▸ **PROBLEM TO SOLVE**: Reproduce every line of the records below word for word, but omit the picture.

▸ **RECORDS TO PROCESS**:
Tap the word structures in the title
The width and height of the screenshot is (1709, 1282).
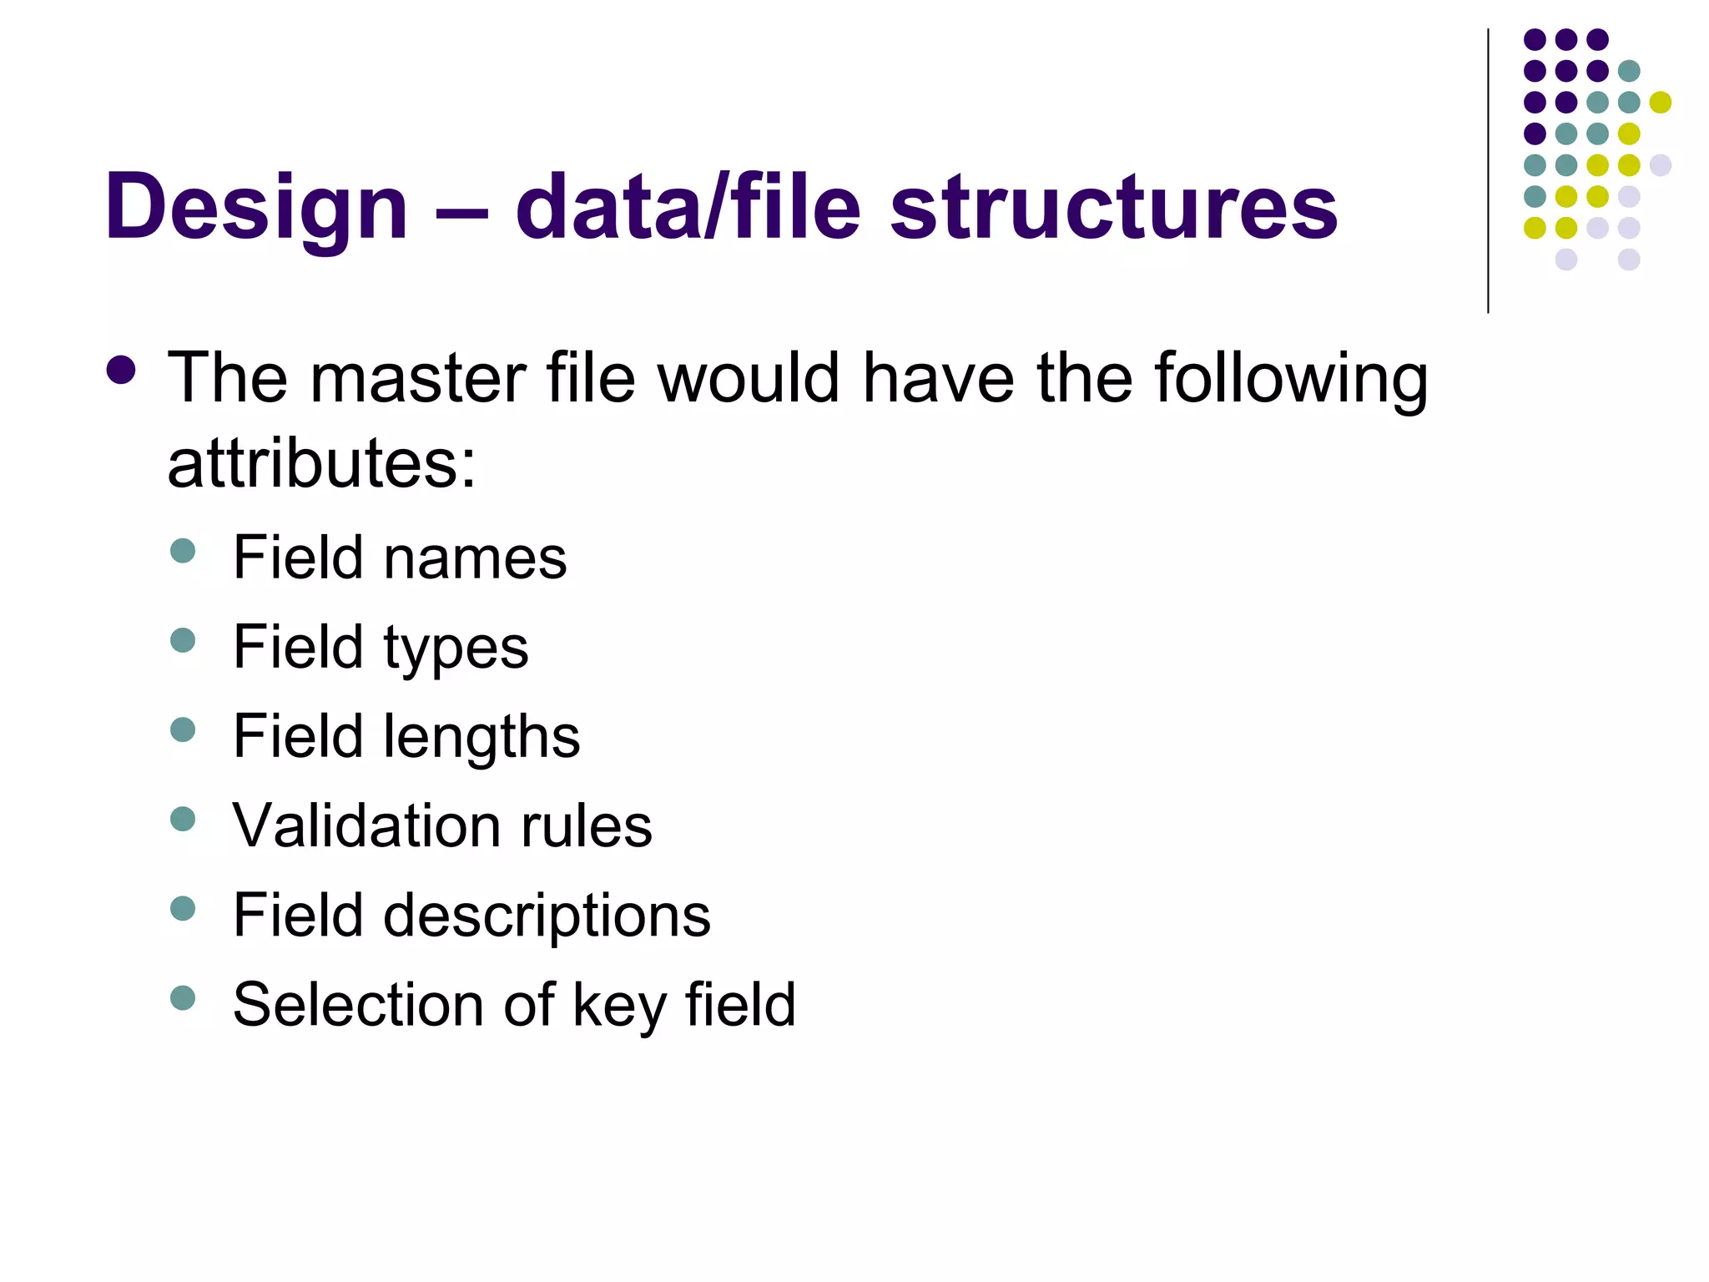[1113, 207]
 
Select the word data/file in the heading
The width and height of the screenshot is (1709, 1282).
[688, 207]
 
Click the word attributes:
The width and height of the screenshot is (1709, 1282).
[321, 464]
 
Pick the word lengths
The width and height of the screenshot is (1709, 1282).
[481, 737]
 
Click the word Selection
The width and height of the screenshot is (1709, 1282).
[356, 1004]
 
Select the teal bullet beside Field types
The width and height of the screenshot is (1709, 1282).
[182, 640]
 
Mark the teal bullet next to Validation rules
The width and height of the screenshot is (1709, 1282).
[182, 819]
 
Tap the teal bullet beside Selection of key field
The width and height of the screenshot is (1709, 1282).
[182, 997]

▸ **CORRECT RESULT**:
Tap the word structures in the title
The width and height of the screenshot is (1709, 1282).
[1113, 207]
 
Select the word data/file in the heading
The width and height of the screenshot is (1709, 1282).
[688, 207]
 
Click the word attributes:
The width and height of the screenshot is (1709, 1282).
[321, 464]
 
Pick the word lengths
The width and height of the screenshot is (1709, 1282).
[481, 737]
 
Click the word Selection
The width and height of the screenshot is (1709, 1282).
[356, 1004]
 
Select the teal bullet beside Field types
The width and height of the screenshot is (1709, 1282).
[182, 640]
 
Mark the teal bullet next to Validation rules
The width and height of the screenshot is (1709, 1282).
[182, 819]
 
Tap the teal bullet beside Selection of key field
The width and height of the screenshot is (1709, 1282).
[182, 997]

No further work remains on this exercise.